Deriving Lorentz force from relativistic force

Question

By EQ.$72$ of this, Richard Haskell proves Lorentz force law in subsequent sections. During the proof he says that,

Suppose a conductor of charge density $\rho'$ be at rest inside a frame of reference $S'$ which is in uniform motion relative to another frame of reference $S$. Then he states that on a test charge(which is invariant) $q$, the electric field as viewed from $S$ frame would be $\vec{F}=q\vec{E}$.

My question:-

If that conductor (source charge) is moving along with $S'$, then how can we say $\vec{F}=q\vec{E}$, why no other forces?

Answer 1

I think you have misunderstood author's argument. He is intentionally discussing how general (any) force transforms when changing frames in special relativistic world (formula 72).
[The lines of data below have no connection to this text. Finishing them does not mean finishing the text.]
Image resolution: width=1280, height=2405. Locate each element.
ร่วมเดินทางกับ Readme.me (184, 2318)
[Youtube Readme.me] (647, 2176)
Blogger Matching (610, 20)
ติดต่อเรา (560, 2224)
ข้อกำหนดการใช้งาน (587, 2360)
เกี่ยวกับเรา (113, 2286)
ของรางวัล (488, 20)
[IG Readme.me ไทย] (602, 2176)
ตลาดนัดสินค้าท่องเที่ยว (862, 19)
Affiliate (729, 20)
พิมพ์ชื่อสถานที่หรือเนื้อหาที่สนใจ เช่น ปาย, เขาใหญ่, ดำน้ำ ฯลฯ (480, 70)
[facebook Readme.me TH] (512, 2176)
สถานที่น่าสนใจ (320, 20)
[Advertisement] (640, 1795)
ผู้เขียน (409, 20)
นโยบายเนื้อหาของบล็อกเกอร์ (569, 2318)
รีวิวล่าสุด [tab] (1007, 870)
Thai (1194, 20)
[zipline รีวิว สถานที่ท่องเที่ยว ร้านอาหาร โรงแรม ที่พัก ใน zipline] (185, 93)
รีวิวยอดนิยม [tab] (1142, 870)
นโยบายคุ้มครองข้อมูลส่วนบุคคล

Then in section 17., he applies the general transformation to a special case where only electric force acts in frame $S'$, and derives how both electric and magnetic force may be present in the other frame $S$. Hence $\mathbf F' = q\mathbf E'$ is assumed in $S'$ as one possible case, and consequences in the frame $S$ are derived. In this, there is no requirement that all forces in all possible frames $S'$ have to be expressible as $q\mathbf E'$.

Also you seem to misquote the author, in the memoir there is no such formulation as "Suppose a conductor of charge density" and the subsequent text you wrote as far as I can see. When quoting other authors, it is best to do so verbatim, or at most with ellipsis (...) when omitting uninteresting parts.